There's still a ways to go, but I do think that this is the biggest step that we've seen in decades in terms of reducing out-of-pocket costs for Medicare patients. Micah Johnson

Johnson and colleagues looked at estimated Medicare Part D costs currently and under the IRA for multiple HFrEF medication regimens including generic regimens alone, generics plus a SGLT2 inhibitor or a ARNI, and three different quadruple therapy regimens. The highest priced of those regimens consisted of metoprolol, sacubitril/valsartan (Entresto; Novartis), eplerenone, and dapagliflozin (Farxiga; AstraZeneca), coming in at an out-of-pocket cost of US $2,849 per year for Medicare plans with co-pays, or $3,349 for Medicare plans with coinsurance. Generic regimens offered the cheapest overall out-of-pocket spending option at just under $500 per year, which would not change under the IRA.

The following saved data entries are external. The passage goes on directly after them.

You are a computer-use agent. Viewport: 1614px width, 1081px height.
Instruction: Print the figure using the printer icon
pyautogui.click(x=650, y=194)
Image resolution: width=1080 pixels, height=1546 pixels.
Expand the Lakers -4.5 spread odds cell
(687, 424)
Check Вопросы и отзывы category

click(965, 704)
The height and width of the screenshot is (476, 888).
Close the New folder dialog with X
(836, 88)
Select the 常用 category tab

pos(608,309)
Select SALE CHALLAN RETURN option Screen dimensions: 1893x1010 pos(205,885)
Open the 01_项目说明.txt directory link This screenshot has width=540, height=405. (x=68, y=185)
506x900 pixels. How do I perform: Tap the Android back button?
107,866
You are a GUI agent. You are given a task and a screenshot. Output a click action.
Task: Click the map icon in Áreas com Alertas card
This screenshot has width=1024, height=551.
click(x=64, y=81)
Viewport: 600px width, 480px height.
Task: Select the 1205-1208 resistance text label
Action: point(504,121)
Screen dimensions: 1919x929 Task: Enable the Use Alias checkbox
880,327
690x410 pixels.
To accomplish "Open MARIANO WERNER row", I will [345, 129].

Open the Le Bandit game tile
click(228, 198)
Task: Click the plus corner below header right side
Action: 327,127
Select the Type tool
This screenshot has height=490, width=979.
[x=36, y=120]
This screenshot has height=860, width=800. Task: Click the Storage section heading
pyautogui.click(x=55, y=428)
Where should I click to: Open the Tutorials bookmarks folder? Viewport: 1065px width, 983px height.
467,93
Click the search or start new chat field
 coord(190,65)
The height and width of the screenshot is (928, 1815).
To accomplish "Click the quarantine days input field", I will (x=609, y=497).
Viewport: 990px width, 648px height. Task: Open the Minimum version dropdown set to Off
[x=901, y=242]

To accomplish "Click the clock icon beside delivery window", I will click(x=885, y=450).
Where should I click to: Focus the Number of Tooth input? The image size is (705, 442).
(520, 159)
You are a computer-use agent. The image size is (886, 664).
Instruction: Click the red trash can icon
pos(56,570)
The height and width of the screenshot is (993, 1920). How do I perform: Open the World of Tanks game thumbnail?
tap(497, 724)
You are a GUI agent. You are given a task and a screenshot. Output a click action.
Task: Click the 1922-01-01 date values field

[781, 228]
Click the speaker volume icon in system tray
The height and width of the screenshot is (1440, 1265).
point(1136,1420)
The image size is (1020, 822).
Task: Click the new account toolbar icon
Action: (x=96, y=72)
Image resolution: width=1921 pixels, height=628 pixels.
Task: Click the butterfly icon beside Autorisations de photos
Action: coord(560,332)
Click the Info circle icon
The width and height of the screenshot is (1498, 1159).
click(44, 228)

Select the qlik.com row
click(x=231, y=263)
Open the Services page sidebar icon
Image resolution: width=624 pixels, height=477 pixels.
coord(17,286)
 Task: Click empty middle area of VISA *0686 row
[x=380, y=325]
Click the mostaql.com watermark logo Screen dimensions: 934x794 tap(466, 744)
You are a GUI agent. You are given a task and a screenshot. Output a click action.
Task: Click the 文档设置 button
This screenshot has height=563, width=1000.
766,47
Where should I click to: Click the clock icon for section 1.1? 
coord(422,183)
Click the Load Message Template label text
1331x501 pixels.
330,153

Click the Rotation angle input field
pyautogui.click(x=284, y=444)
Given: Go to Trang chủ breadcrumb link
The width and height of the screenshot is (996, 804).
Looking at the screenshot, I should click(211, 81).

Mitchell Psotka, MD, PhD (Inova Heart and Vascular Institute, Falls Church, VA), who was not involved in the new analysis, told TCTMD that he’s cautiously optimistic that the policy change will help more HFrEF patients get on optimized therapy to improve and prolong their lives.

“These cost savings look to be fairly substantial for many based on the estimates. But we need to see what actually happens when the policy is changed. The proof will be in that data,” Psotka added. Of primary concern right now, he said, is whether insurers might decide to change their policies in response to the IRA and come up with new ways to extract more money out of patients for their medications.

“Unfortunately, this back-and-forth interaction is going to be forever ongoing as long as we have privatized healthcare,” Psotka said. “But this does look to be a good step in the right direction to try to protect patients and get them on better medical regimens.”

One limitation of the study is that it assumes that HFrEF patients have no other competing drug costs, although theoretically the benefit of reduced out-of-pocket costs might be expected to be even greater for those patients.

“If you look at the number of medications that a typical patient with heart failure has to take, it’s typically anywhere from 5 to 10 or even 15 to 20. So, when you start looking at that many medications, an out-of-pocket cap really starts affecting their overall expenditures and their ability to do all of the other things that we expect them to do, like pay for housing,” Psotka noted. “That is where this could potentially have a really dramatic effect above and beyond what was described in this paper.”

While out-of-pocket costs are considered the main barrier for Medicare patients in accessing guideline-recommended therapies, the IRA doesn’t address an additional barrier for some: Medicare Part D plans that restrict access to ARNIs and SGLT2 inhibitors within patients' formularies due to cost. Psotka said it will likely remain incumbent on patients to look at the details of their policy to best understand how they can benefit from the changes that come with the introduction of the IRA.

The Centers for Medicare & Medicaid Services is implementing the Inflation Reduction Act in various phases, with some, such as the cap on insulin, already in effect as of January 1, 2023, and others like the elimination of the catastrophic coverage phase coming in 2024.

  • Johnson and Psotka report no relevant conflicts of interest.